Fernando, rapaz tímido, 23 anos, chegou num dia frio, quando estávamos preparando um novo momento para os nossos trabalhos. A roda já estava formada no salão. Indiquei uma cadeira desocupada. Ele sentou, ressabiado. Os componentes do grupo olharam-no, calados. Era o momento de começar.

Dirigi-me ao grupo que coordenava e, após os cumprimentos de praxe, informei que estava entre nós um novo componente, o Fernando, tão necessitado de carinho e atenção como qualquer um de nós.
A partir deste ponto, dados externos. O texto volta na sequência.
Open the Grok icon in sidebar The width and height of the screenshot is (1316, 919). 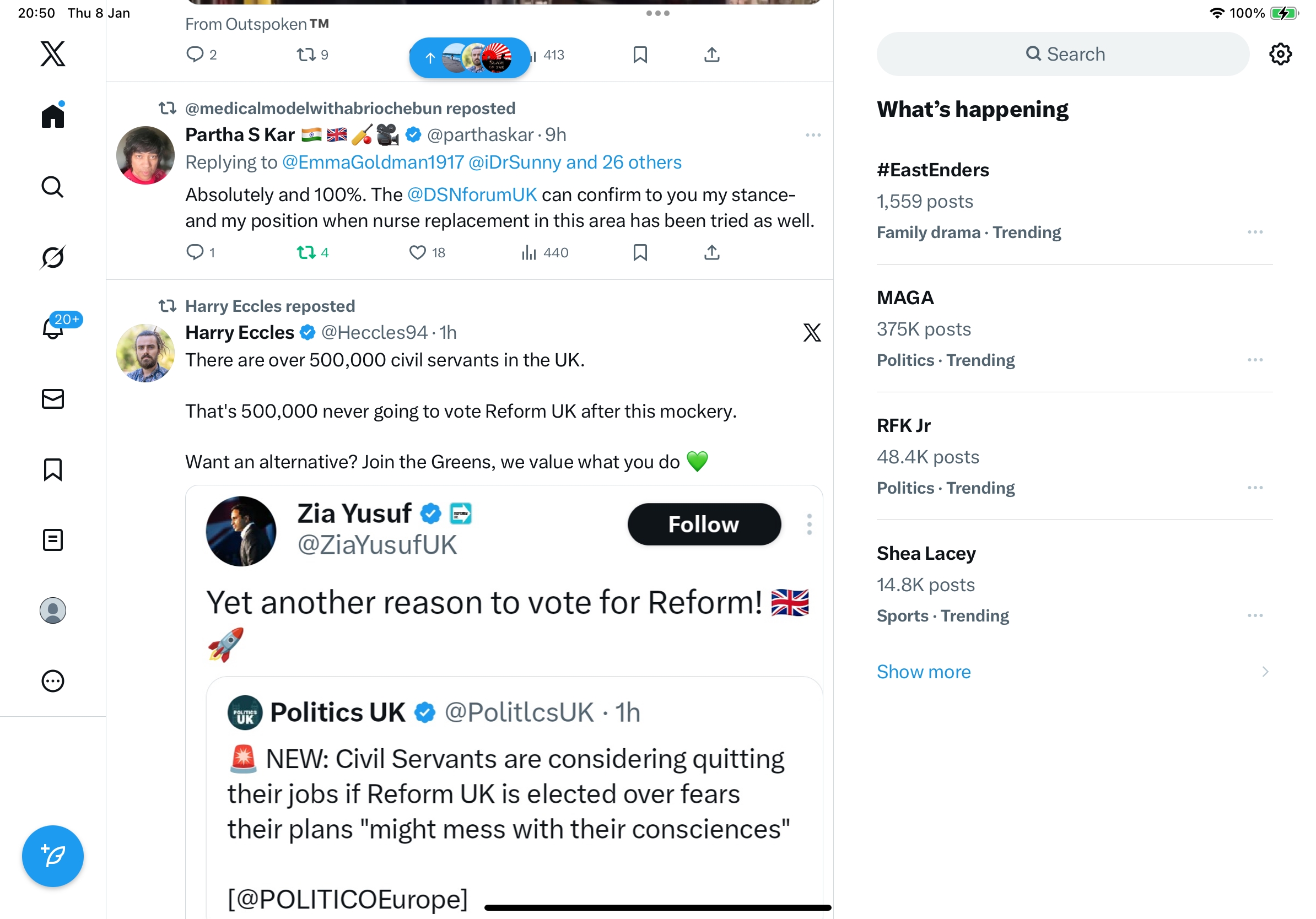[x=53, y=258]
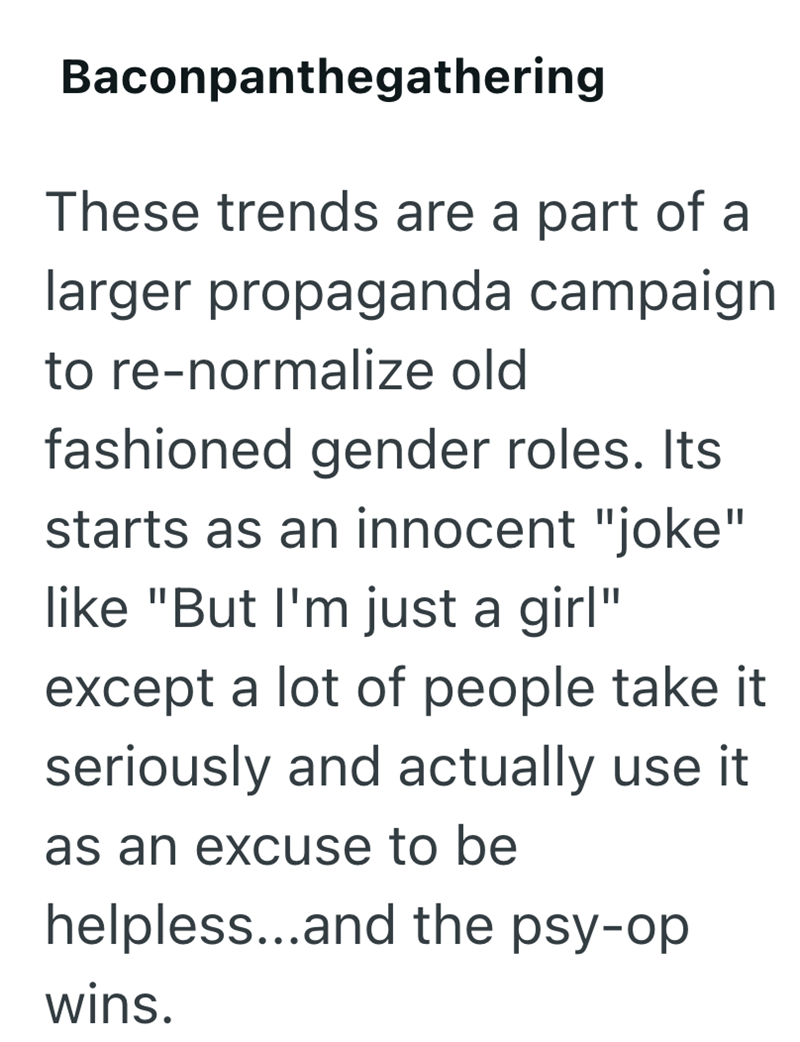
Task: Click the comment line starting "These trends"
Action: click(397, 213)
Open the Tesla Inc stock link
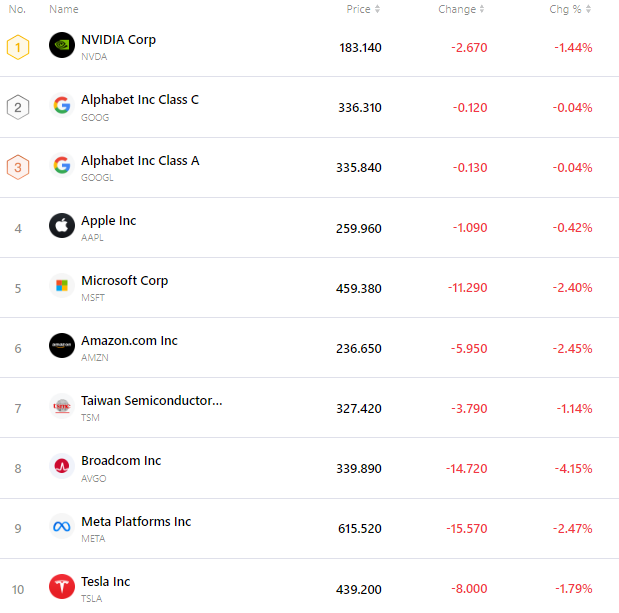This screenshot has width=619, height=613. [x=105, y=581]
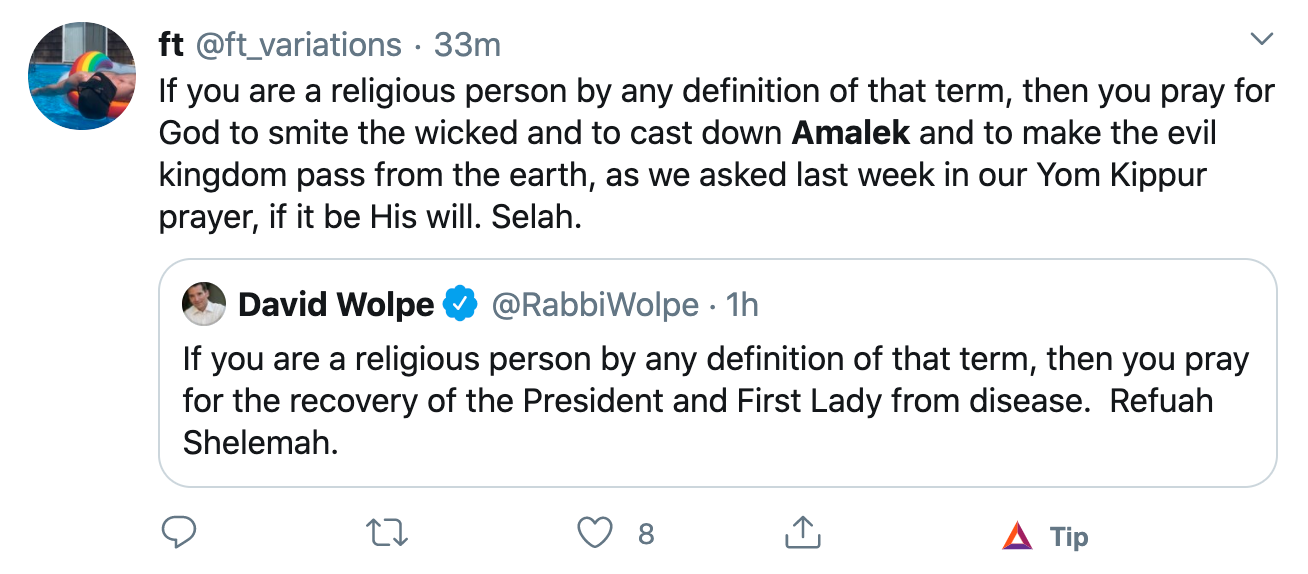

Em nome do grupo dei as boas vindas ao rapaz.

Nos grupos de recuperação de dependência química e alcoólica, a rotatividade é relativa e, para cada um que chega, os demais têm a necessidade de "apadrinha-lo", como se mais um irmão houvesse regressado, uma "ovelha desgarrada" procurando um local seguro, um abrigo certo.

Fernando foi, aos poucos, ficando mais comunicativo. Trocamos idéias muitas vezes sobre o cotidiano da vida. Ele conhecera uma moça e, embora não fossem casados, tinham um filho, ainda pequeno, que amavam muito. Comentou que estava com problemas financeiros e que, por isso, precisava de apoio para poder levar, pelo menos, uma cesta básica para a família, mensalmente. Naquele núcleo de recuperação a solidariedade era constante. Quem mais precisasse de ajuda, certamente acabava recebendo. Funcionários, voluntários e pacientes estavam sempre unidos para socorrer aos que carecessem de auxílio mais urgente. Todos sabiam que o amparado de agora poderia ajudar no futuro.

Os trabalhos iam transcorrendo bem. No Natal montamos uma árvore de cartolina numa das paredes. Pétalas coloridas, de papel, foram distribuídas para que todos escrevessem nelas os seus nomes e as colocassem na árvore. Fernando veio pedir minha sugestão a respeito do local onde poderia colar a dele. Eu disse que pusesse a sua pétala em um lugar de sua livre escolha, porque faria parte da árvore e seria tão importante como as demais. Ele sorriu e disse: - "Vou colocar a minha no lado esquerdo, o lado do coração".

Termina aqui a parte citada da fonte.